Another fibrate gemfibrozil similarly elevated SOD levels at 30 mg/kg but not 120 mg/kg. The effects of different doses of gemfibrozil on SOD levels were correlated with the previously reported protection against MCAO (Guo et al., 2009). In addition, fenofibrate did not influence the SOD levels in PPARα null mice. In our previous studies, fenofibrate did not provide protection against MCAO in PPARα null mice (Inoue et al., 2003; Guo et al., 2010). These findings agree with the possibility that fibrates elevate SOD levels through PPARα activation in BMV, which contributes to the cerebrovascular protection by scavenging oxygen radicals. Importantly, the current study showed that fenofibrate (30 mg/kg) profoundly attenuated superoxide increase in the cortex after MCAO/reperfusion. Such an attenuation was not significant in the striatum, which is consistent with the finding that fenofibrate did not reduce infarct volume in the subcortical region.
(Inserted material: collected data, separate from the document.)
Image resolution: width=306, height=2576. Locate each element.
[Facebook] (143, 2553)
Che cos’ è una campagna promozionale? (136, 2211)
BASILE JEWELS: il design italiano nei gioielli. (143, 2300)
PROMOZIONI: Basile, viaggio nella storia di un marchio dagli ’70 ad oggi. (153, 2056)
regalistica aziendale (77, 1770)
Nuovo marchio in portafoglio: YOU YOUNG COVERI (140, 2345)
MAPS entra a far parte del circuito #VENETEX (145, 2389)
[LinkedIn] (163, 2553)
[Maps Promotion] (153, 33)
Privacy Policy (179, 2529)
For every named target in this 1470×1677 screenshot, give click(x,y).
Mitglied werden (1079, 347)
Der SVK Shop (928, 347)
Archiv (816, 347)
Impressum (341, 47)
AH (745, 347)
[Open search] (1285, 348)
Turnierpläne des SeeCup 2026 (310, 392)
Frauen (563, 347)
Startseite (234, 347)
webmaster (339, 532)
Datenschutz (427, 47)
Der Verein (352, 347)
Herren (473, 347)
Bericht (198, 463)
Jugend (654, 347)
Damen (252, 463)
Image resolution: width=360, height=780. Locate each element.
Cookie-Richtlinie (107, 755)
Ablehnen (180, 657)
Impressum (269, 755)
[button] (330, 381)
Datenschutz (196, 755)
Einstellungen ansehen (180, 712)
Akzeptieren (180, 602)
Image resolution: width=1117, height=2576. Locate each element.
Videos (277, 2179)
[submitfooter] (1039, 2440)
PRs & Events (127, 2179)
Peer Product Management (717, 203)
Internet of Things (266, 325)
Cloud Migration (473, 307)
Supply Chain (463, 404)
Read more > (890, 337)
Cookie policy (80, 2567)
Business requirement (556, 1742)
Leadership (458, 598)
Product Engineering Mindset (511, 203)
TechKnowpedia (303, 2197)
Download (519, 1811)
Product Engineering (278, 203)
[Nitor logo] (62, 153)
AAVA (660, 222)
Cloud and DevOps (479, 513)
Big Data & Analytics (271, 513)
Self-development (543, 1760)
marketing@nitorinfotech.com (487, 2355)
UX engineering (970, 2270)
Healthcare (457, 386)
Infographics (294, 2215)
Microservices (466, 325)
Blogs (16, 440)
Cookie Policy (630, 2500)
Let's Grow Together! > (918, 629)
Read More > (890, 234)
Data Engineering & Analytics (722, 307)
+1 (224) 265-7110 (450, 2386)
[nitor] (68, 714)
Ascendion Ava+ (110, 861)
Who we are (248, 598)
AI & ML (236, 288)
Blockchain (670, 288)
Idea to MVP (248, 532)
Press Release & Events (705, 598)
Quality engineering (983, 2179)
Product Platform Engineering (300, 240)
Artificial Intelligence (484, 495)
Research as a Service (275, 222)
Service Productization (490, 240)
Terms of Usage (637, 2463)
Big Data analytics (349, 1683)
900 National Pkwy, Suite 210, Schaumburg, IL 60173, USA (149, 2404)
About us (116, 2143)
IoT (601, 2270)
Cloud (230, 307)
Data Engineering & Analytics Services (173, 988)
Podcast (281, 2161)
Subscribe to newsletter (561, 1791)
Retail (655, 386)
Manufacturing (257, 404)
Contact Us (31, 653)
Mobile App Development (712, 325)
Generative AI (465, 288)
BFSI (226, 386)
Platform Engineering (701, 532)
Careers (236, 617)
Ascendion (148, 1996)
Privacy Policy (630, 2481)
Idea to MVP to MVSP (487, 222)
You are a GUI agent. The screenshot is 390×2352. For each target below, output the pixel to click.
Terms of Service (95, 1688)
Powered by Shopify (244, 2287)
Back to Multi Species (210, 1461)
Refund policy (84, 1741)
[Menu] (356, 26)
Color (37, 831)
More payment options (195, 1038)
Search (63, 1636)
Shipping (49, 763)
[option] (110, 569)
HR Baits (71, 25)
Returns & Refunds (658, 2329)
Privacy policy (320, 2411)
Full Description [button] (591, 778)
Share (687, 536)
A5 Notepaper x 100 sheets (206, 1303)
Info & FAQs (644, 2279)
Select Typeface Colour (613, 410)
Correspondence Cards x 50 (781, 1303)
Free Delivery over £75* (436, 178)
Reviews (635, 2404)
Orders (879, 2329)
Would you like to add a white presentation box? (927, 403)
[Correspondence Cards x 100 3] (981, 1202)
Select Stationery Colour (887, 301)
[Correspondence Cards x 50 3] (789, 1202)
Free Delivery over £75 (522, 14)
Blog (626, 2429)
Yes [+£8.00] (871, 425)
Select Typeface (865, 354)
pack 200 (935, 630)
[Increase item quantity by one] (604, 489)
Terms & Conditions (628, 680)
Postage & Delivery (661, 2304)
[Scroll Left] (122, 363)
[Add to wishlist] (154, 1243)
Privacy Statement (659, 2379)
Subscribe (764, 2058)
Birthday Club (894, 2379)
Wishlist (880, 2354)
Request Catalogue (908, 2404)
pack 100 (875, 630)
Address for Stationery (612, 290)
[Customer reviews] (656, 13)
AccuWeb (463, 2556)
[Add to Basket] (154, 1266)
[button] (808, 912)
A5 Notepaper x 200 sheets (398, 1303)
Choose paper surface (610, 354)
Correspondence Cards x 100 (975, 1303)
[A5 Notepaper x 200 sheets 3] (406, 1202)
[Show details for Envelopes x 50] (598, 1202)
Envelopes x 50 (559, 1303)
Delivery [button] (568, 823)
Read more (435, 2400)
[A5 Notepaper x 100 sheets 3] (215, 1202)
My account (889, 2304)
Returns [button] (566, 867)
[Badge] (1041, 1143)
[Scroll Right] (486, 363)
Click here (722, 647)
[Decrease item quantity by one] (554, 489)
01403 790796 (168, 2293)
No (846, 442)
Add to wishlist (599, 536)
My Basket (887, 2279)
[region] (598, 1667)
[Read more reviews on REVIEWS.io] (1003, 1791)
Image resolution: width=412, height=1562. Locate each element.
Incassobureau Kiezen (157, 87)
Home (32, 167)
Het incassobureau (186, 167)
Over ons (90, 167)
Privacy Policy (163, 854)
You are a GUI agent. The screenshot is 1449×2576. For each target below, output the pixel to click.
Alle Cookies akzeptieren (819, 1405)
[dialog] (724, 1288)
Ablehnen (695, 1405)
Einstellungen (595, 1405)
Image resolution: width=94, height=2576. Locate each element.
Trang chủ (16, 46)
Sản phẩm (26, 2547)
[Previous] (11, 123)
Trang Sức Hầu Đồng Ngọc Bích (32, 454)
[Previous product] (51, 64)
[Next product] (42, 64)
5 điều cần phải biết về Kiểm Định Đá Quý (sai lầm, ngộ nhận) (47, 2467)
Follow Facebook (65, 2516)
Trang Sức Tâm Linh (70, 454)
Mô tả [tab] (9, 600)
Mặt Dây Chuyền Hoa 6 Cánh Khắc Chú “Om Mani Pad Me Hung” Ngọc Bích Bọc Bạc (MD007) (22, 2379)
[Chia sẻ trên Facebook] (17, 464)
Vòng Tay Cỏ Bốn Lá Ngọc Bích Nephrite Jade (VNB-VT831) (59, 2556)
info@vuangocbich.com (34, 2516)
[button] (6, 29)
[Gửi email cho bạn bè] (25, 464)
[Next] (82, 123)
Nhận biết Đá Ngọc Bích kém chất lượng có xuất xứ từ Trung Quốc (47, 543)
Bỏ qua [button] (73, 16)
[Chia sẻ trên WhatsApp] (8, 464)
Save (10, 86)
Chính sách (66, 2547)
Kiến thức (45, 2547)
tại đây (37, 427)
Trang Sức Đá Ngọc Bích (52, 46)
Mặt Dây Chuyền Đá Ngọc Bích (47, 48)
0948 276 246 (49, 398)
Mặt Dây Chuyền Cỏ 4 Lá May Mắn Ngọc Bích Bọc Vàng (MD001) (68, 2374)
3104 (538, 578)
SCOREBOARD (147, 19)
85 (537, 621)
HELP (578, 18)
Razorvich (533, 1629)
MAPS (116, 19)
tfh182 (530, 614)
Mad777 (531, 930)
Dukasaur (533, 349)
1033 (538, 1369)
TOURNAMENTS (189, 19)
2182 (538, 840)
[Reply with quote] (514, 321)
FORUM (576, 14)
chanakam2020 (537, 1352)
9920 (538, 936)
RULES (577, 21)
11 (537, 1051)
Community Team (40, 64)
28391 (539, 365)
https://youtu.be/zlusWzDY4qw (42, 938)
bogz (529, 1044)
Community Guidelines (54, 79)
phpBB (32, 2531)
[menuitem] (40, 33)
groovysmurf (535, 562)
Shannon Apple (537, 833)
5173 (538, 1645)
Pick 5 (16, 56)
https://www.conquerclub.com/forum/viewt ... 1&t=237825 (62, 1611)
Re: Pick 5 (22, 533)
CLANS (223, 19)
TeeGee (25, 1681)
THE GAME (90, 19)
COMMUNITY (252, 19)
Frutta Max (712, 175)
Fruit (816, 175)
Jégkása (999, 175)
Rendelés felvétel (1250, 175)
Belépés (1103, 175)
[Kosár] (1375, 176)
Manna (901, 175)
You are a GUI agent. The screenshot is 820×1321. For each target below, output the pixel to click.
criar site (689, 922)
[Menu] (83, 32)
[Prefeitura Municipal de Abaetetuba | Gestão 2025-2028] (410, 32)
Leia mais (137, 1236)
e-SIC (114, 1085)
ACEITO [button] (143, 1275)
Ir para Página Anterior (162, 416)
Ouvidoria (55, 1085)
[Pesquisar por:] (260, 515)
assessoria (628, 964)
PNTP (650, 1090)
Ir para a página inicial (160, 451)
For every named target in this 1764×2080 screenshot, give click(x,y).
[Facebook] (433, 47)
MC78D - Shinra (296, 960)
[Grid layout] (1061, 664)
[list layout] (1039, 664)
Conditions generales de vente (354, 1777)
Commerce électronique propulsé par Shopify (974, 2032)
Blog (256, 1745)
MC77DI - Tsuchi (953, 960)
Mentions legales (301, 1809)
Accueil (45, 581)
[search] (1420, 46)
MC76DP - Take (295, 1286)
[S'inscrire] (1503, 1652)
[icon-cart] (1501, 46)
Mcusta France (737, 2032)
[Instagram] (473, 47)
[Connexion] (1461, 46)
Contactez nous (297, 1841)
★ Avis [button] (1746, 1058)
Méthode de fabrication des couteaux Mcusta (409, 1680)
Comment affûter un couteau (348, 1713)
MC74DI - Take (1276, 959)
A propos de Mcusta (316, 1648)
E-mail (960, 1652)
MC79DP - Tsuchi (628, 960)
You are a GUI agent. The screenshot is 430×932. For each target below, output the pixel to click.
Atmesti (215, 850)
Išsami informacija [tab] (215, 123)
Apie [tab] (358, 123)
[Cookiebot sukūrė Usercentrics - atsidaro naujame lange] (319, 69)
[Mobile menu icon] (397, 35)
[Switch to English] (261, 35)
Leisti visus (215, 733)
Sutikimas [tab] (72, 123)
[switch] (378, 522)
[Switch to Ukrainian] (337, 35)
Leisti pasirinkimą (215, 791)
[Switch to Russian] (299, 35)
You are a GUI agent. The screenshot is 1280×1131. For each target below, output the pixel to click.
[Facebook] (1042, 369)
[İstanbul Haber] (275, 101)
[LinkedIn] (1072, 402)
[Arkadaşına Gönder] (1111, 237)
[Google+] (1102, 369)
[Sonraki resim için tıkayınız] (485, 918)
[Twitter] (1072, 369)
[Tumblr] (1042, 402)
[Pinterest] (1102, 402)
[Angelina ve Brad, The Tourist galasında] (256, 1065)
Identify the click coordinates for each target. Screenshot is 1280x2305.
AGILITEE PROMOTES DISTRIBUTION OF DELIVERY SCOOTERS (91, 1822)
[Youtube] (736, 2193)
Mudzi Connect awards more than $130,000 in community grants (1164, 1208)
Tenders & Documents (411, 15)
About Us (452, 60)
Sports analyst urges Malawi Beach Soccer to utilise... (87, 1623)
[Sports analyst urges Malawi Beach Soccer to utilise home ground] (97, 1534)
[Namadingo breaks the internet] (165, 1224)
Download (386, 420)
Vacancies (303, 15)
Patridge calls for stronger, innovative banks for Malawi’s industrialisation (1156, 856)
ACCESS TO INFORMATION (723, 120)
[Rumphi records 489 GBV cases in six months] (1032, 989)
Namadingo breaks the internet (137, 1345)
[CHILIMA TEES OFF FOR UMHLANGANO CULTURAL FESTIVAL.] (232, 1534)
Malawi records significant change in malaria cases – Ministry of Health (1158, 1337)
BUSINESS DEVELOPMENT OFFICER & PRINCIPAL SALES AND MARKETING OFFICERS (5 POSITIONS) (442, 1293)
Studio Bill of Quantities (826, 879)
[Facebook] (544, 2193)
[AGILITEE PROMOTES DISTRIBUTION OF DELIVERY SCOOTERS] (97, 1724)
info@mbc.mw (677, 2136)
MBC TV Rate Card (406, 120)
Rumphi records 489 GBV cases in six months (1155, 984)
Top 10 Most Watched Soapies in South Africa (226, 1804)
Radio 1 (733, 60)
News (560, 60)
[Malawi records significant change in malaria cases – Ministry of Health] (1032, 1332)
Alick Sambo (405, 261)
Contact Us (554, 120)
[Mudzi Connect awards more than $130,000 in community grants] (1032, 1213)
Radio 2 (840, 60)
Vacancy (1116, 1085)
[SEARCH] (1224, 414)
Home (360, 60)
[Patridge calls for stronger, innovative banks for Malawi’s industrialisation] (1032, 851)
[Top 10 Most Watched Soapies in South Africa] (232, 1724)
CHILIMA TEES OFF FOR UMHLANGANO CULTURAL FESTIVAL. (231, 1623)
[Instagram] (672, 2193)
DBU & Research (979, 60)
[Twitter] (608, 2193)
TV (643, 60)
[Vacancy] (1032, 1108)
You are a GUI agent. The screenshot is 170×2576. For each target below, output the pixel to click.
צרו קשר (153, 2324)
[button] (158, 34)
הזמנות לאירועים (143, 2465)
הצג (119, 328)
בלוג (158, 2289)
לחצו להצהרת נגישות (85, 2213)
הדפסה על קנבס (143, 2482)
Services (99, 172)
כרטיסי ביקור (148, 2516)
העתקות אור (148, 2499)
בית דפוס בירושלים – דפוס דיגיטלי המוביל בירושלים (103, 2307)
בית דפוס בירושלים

One limitation of this study is that we did not measure each isoform of SOD separately at the protein expression level. The currently used SOD activity assay does not differentiate the three SOD isoforms. Future studies with SOD isoform specific antibodies will help to address whether the elevations in the SOD genes are translated to the protein level, and if this is the case, which isoform of SOD is responsible for the activity increase by fenofibrate. It also should be noted that the elevations both at the mRNA and activity levels were observed at the intermediate dose (30 mg/kg) of fenofibrate. The higher dose (100 mg/kg) showed attenuated elevations at the mRNA level and no elevation at the activity level. Gemfibrozil showed similar dose-effect patterns. These findings suggest that SOD expression is regulated by a negative feedback loop through PPARα.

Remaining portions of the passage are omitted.